Uno dei massimi liberali del Novecento, Friedrich von Hayek, mise in guardia quegli uomini propensi a fidarsi della concentrazione del potere economico nelle mani del potere politico. E se oggi gli elettori hanno dato uno schiaffo a tale concentrazione di potere, statale ed internazionale, non può che essere di buon auspicio per arrivare ad una società realmente libera. Sfortunatamente, come abbiamo visto, l’ambivalenza dell’elettorato italiano si è manifestata sia tramite l’atavica conservazione della situazione attuale, e sia tramite i maldestri tentativi di riformare in peggio la stessa.

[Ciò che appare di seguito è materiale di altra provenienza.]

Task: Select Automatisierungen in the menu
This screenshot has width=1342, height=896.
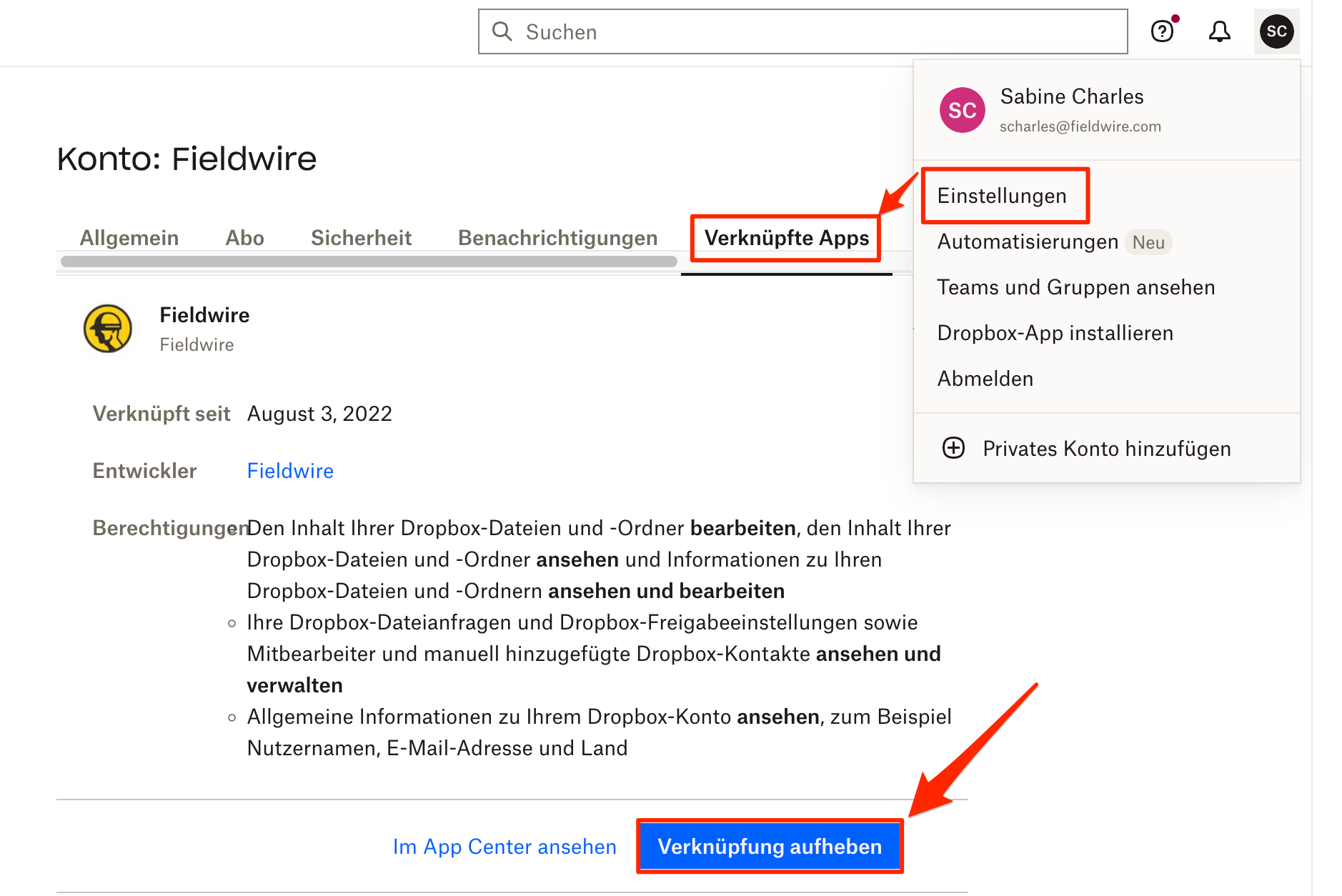Action: 1027,242
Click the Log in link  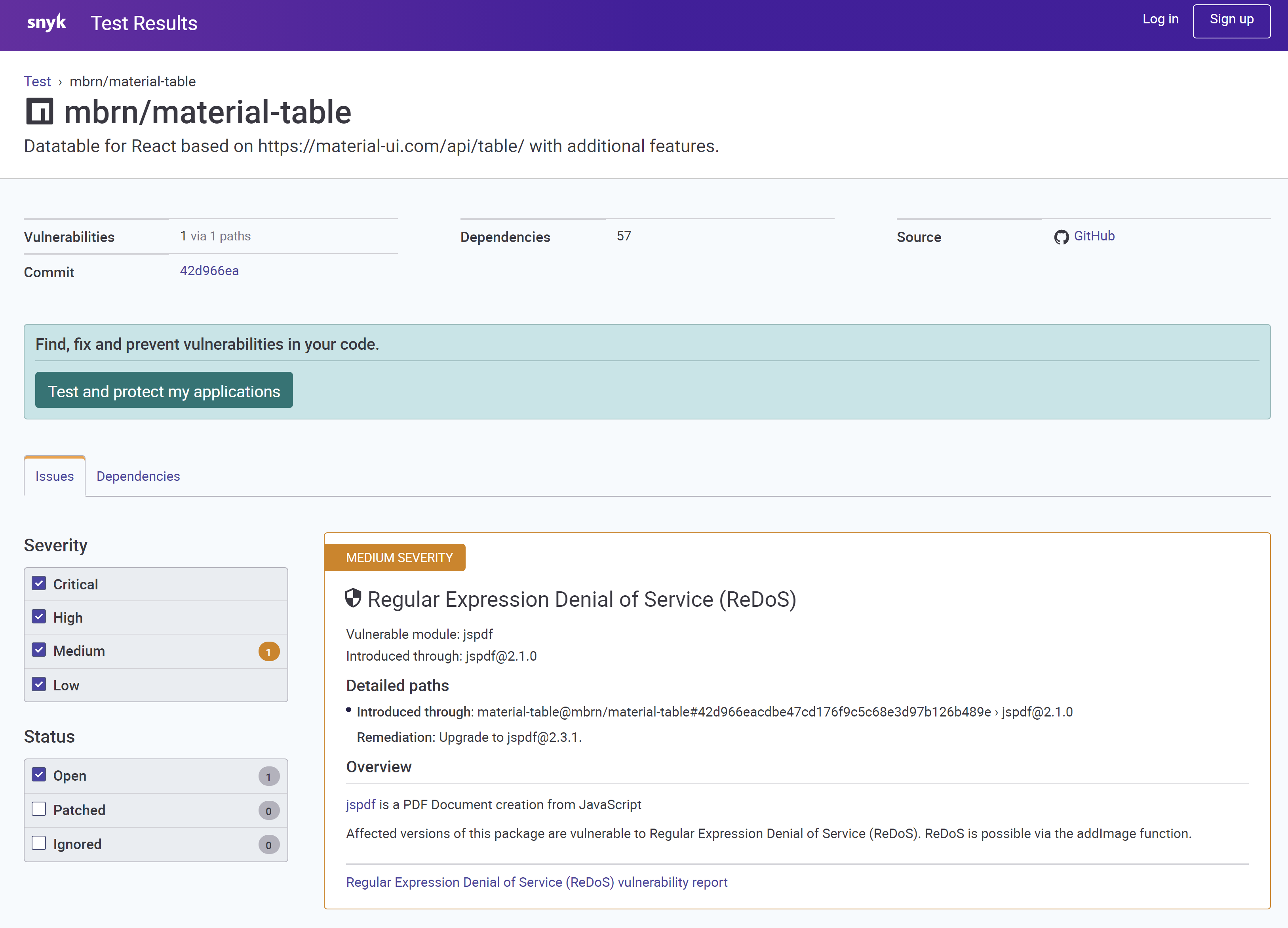tap(1160, 19)
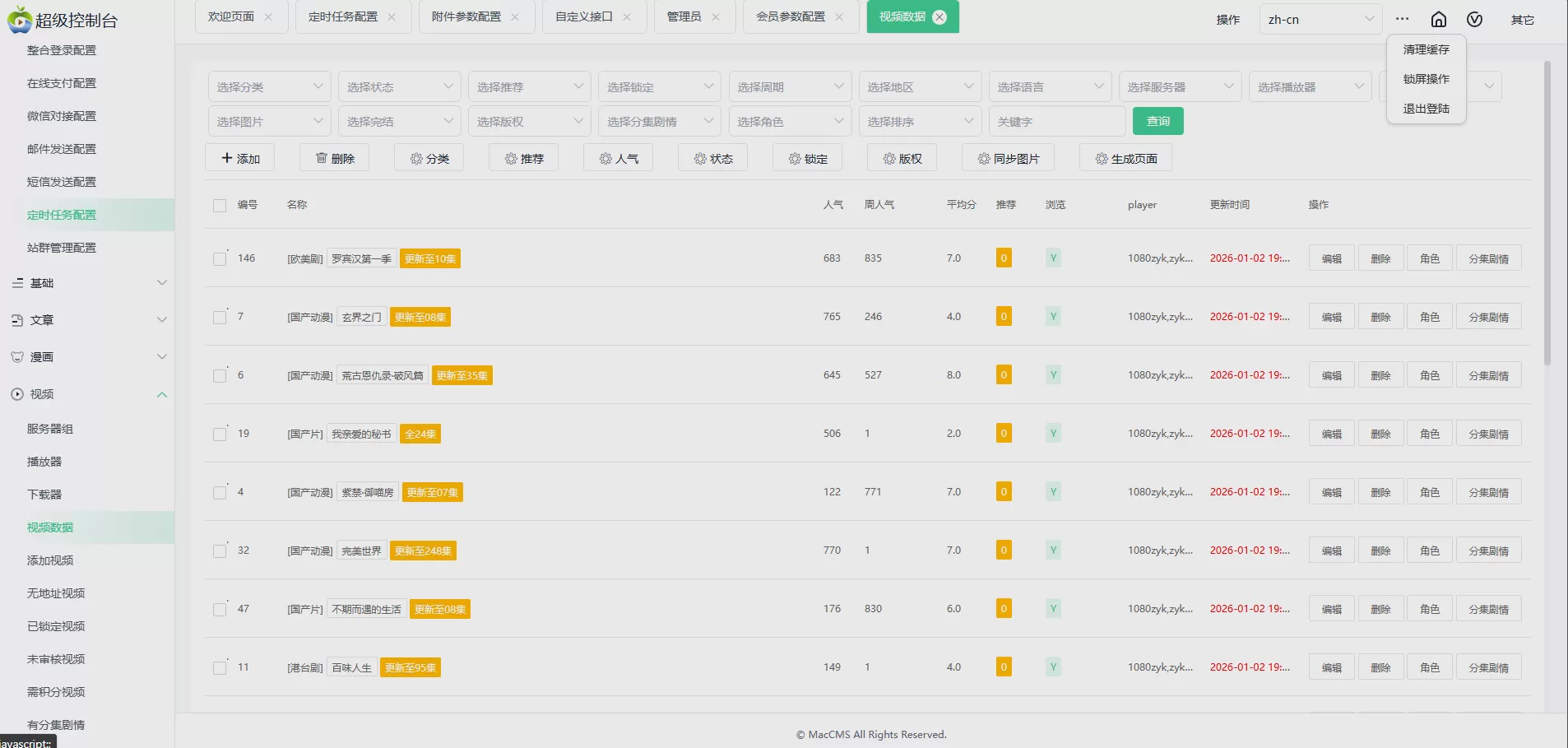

Ecco perché i nodi politici verranno inevitabilmente al pettine: abbiamo valide alternative politiche a uomini come Renzi e Pigliaru? Gli indipendentisti hanno compreso la natura della posta in gioco e la necessità di riformare lo Statuto Autonomo regionale? E quel variegato mondo di sinistra che ha contribuito alla vittoria del NO, è parte della soluzione o dei problemi di questo Paese?